Greater Halifax holds a strong military tradition. In 1749, the Hon. Edward Cornwallis
landed with some 2,500 settlers on the Chebucto peninsula to establish a permanent
fortified settlement. The little community was soon christened 'Halifax' in honor of Lord
Halifax, President of the British Board of Trade at that time. In 1750, 'Dartmouth' was
founded, named for the town of Dartmouth, England, and in honor of Sir William Legged,
2nd Earl of Dartmouth, keeper of the privy seal. In 1752 the first ferry between Halifax
and Dartmouth was established, now the oldest, continuously running salt water ferry
system in North America.

Despite many hardships the community grew and was not long in becoming the site of
several Canadian 'firsts". The first newspaper in Canada, the Halifax "Gazette", appeared
in 1752 and Canada's first Post Office began operations in Halifax in 1755. The year 1758
saw the first representative assembly meet in Halifax, while in the some year began the
community's long association with naval affairs when a dockyard was completed. In 1759
Halifax served as a base for the British operations against the French fort at Louisburg.

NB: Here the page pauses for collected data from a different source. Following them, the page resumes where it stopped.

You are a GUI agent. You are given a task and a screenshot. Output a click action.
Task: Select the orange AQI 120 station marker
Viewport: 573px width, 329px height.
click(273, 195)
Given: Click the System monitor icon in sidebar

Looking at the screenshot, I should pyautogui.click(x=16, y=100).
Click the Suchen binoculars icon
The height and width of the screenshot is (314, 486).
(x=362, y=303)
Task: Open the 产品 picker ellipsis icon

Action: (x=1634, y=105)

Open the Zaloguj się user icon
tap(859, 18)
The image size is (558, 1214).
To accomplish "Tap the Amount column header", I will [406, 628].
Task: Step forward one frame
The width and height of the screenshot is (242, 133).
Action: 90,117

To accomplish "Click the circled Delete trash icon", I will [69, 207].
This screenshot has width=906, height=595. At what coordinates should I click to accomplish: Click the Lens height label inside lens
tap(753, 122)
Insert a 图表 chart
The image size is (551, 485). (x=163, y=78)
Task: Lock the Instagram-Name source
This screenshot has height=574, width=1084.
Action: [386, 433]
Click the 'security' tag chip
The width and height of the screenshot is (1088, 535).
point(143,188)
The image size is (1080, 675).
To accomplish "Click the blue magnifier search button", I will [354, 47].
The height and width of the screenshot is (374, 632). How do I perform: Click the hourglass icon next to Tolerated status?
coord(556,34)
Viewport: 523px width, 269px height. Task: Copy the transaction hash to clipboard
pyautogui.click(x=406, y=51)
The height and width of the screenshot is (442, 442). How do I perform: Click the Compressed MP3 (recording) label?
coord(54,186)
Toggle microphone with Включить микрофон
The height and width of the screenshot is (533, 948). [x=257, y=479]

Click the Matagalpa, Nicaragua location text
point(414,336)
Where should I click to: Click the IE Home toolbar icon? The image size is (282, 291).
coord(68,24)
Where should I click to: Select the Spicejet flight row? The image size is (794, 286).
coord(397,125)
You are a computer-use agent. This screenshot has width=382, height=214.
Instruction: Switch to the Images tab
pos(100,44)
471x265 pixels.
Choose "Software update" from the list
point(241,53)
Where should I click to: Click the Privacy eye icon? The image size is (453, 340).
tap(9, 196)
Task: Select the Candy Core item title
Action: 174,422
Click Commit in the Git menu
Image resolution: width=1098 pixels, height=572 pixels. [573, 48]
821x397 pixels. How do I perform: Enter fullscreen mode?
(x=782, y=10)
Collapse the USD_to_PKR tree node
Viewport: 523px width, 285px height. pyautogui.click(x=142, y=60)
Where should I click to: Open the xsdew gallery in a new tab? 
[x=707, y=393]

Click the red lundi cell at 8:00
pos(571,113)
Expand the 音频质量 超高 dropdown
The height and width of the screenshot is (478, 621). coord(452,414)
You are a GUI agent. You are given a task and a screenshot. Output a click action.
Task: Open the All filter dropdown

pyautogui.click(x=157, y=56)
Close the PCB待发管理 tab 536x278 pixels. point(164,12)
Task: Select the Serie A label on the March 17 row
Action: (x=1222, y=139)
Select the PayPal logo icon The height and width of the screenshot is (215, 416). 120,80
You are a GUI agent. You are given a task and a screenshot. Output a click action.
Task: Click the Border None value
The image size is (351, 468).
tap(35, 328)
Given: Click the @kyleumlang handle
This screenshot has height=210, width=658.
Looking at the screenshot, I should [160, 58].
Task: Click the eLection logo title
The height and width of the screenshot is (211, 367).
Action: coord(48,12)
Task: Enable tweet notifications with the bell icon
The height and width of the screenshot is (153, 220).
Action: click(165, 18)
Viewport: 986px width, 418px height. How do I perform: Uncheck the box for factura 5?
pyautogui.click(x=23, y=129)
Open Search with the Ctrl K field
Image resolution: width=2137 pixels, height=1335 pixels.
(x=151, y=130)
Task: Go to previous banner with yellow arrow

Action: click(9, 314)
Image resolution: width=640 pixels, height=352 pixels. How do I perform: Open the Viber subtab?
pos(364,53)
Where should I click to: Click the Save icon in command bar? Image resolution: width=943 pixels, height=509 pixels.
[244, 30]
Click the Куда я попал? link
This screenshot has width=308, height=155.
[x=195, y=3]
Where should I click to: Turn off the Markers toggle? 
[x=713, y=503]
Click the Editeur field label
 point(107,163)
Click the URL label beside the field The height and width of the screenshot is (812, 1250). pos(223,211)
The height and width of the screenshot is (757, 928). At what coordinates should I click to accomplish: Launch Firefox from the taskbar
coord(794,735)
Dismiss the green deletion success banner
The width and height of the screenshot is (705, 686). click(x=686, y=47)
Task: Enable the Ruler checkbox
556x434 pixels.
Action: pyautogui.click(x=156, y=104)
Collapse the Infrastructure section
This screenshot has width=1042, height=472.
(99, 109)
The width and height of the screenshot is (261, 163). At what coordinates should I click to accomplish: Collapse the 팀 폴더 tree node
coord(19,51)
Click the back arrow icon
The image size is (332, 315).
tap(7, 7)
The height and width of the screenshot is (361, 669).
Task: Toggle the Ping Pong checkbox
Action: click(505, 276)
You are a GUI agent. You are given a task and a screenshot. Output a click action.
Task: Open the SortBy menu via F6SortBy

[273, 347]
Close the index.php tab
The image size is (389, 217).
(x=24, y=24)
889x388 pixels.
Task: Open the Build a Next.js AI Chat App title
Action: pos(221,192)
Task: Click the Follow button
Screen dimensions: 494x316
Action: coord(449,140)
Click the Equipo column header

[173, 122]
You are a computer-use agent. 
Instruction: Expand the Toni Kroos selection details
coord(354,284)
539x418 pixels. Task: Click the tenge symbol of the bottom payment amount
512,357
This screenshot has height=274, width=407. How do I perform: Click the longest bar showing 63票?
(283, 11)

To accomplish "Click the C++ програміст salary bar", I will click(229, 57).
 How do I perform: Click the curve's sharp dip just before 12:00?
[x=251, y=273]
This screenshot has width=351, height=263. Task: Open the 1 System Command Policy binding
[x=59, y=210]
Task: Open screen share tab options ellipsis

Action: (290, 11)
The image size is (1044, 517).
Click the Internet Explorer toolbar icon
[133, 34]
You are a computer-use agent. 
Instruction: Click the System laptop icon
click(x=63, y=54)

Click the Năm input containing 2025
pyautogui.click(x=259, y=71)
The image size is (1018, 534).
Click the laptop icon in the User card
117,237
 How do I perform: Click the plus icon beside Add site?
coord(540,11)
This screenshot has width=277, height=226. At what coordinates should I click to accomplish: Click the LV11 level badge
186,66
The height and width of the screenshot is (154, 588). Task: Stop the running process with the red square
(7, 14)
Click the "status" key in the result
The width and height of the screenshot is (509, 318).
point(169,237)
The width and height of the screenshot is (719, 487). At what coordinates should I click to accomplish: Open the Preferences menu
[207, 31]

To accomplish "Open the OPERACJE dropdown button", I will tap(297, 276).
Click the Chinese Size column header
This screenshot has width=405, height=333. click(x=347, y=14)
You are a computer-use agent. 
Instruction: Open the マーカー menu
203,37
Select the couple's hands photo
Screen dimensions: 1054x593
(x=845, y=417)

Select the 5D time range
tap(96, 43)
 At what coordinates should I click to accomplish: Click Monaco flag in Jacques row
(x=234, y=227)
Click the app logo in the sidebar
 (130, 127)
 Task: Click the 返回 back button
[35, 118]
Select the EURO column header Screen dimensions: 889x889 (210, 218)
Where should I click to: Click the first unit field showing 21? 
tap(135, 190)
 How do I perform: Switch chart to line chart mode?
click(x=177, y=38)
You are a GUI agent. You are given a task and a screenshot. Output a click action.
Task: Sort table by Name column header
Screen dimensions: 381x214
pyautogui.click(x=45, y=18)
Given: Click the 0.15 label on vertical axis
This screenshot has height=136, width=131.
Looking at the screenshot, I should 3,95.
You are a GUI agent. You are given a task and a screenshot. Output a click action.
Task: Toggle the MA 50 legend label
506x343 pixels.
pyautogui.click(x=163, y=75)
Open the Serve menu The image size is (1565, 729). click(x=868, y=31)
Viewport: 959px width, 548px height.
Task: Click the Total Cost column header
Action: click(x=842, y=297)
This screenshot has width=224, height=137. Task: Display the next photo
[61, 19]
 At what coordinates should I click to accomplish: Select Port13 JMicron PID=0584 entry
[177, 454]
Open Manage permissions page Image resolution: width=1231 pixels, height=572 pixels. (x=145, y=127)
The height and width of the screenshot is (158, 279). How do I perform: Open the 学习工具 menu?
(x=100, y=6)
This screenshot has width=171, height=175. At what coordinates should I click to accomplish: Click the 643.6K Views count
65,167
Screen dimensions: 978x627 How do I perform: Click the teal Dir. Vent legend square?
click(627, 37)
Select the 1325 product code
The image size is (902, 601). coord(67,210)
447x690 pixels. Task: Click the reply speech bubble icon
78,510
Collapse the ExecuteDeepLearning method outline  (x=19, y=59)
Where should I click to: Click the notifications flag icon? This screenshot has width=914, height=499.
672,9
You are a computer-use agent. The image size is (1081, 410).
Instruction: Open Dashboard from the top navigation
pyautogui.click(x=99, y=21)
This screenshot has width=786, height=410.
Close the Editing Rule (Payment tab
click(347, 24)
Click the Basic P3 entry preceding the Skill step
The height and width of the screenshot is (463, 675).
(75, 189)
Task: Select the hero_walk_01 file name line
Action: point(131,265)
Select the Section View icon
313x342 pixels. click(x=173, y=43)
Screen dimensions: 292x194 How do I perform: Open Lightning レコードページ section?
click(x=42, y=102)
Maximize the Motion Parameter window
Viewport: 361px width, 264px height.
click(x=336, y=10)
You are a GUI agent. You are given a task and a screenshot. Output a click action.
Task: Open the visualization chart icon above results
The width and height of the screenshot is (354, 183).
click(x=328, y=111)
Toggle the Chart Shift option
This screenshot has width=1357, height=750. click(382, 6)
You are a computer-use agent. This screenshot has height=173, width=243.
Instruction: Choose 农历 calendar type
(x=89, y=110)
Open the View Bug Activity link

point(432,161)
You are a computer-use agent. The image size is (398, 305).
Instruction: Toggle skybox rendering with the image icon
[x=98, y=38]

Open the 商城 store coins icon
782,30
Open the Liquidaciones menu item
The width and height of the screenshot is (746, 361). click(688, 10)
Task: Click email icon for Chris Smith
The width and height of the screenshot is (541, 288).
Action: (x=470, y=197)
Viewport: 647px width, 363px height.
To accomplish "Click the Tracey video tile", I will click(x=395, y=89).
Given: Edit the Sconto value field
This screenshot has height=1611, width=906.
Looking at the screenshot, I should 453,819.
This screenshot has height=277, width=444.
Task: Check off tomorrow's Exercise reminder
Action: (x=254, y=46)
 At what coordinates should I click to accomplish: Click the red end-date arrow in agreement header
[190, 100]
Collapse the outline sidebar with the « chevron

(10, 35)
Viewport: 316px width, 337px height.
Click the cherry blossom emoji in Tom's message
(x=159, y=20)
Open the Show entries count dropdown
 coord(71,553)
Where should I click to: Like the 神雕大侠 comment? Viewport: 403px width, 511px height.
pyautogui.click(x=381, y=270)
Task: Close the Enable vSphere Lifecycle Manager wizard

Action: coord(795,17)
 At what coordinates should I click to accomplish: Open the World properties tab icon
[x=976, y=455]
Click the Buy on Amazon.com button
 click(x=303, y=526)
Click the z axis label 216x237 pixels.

Wars and periods of international unrest contributed a good deal towards the
development and prosperity of HRM over the years. The Seven Years' War (of which the
siege of Louisburg was one campaign) was the first such instance. Close on its heels in
the 1770's followed the War of American Independence which saw Halifax again a base of
military and naval operations. Many Loyalists flocked to the Greater Halifax area during
this period. From 1785-1792, Dartmouth was headquarters of a whaling company
established when Quaker families moved from the Island of Nantucket - a number of
Quaker buildings still stand in Dartmouth.

Large numbers of black loyalists settled in the area, followed by a contingent of Maroons
from Jamaica, building a strong and vibrant black heritage.

The rise to power in France of Napoleon Bonaparte caused Britain to keep her Atlantic
bastion alert and ready to repulse possible attack. Once again, in 1812, Halifax was
brought to the state of readiness to meet assault this time from our good neighbor to the
south.

The early years of the 19th Century saw HRM developing in the ways of peace as well as
war. To touch only a few of the highlights one notes the formation of the Halifax
Insurance Company in 1809, the first steamship crossing of the Atlantic by the 'Royal
William' from Halifax in 1837, and the founding on one of Canada's leading institutions,
the Bank of Nova Scotia, in 1832. The inauguration of regular transatlantic Steamship
service via the Cunard liner S.S. 'Britannia' took place in 1840. A telephone system was
installed in 1882. City Hall opened its doors in 1890. During the World War 1 years
Halifax was a major centre of naval operations and few will forget the dreadful explosion
of 1917 that devastated a major part of Halifax peninsula. The Trans-Atlantic telegraph
was anchored at Halifax in 1925 and Trans Canada Airways commenced operations
between Halifax and Vancouver in 1941. Some twenty years later, in 1960, HRM's
International Airport opened to serve another generation of air travelers.

While the threat of attack disappeared with the passing of the years, no one will forget
the extremely important role played by HRM from 1914 to 1918 and again from 1939 to
1945 as the western anchor of the vital war convoy routes which spanned the Atlantic.